▶ [Available records]
>> start

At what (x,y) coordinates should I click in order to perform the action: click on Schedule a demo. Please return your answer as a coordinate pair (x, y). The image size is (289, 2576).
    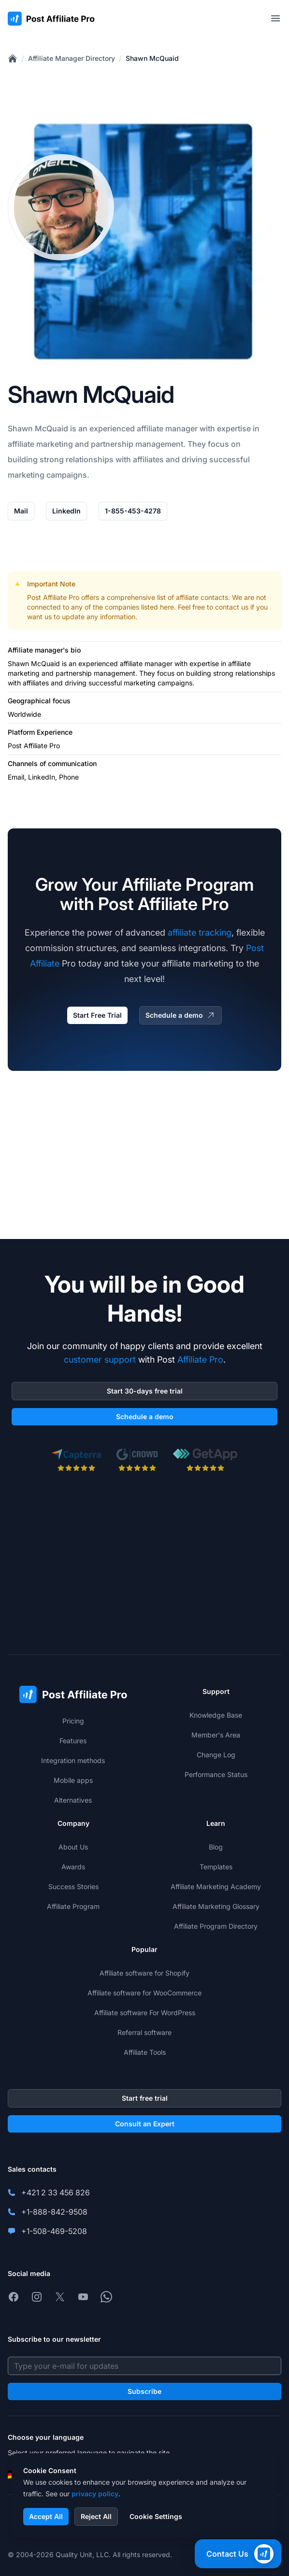
    Looking at the image, I should click on (180, 1015).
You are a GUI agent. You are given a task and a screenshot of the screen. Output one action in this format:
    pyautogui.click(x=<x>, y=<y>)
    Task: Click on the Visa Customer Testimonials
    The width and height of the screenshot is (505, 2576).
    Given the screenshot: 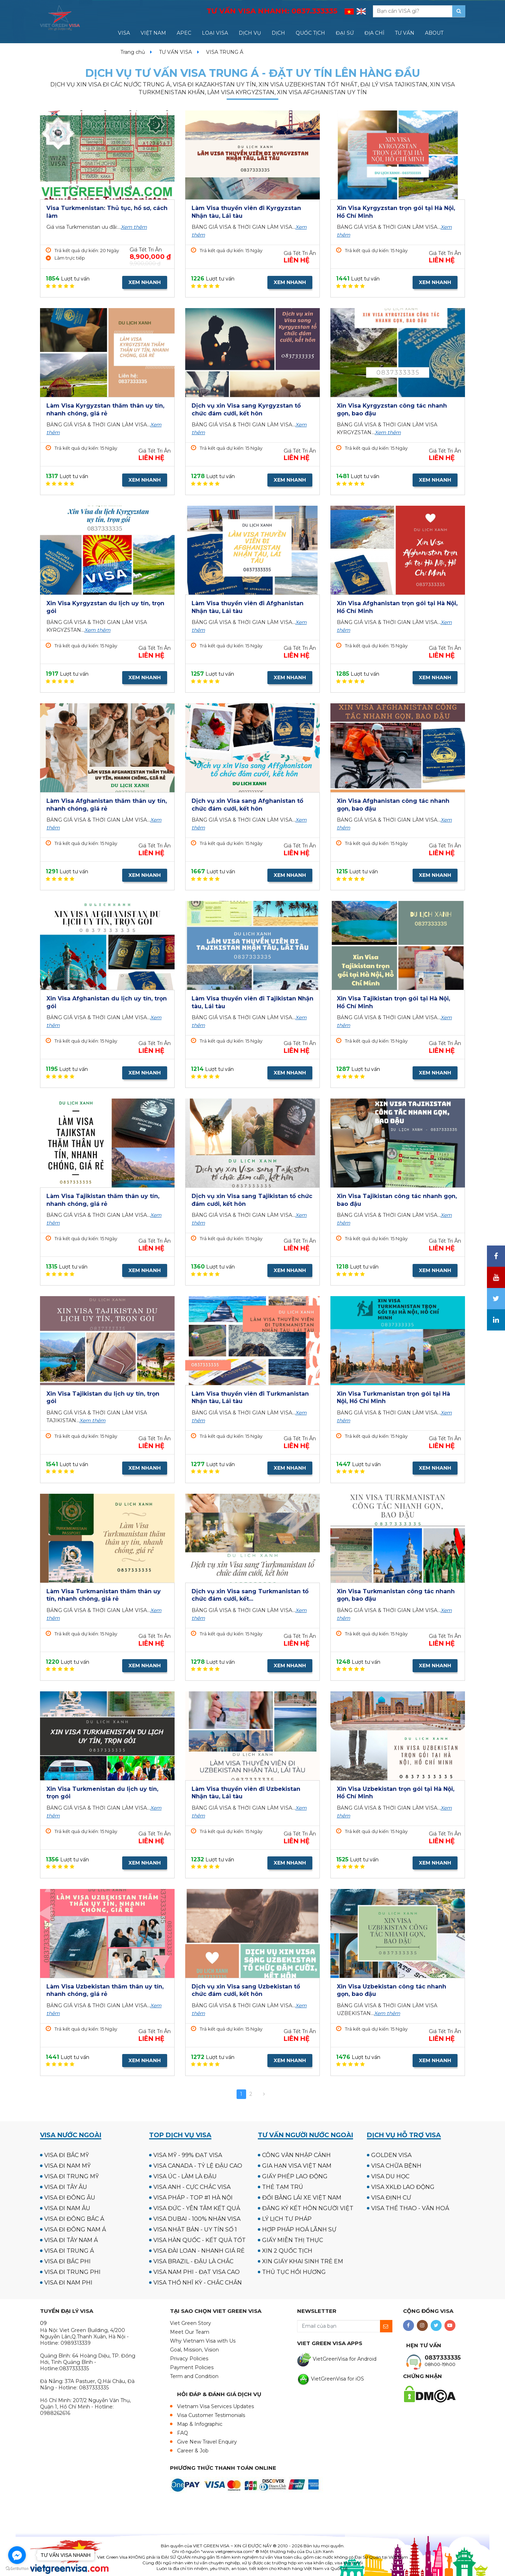 What is the action you would take?
    pyautogui.click(x=211, y=2415)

>> end

▶ [Work instructions]
Please recast the material, from its start through the line containing "Looking at the", as a Markdown table with the columns Row and Line. Number each line, skip blank lines, and leave out the pictures.

▶ [Problem solution]
| Row | Line |
|---|---|
| 1 | At what (x,y) coordinates should I click in order to perform the action: click on Schedule a demo. Please return your answer as a coordinate pair (x, y). The image size is (289, 2576). |
| 2 |     Looking at the image, I should click on (180, 1015). |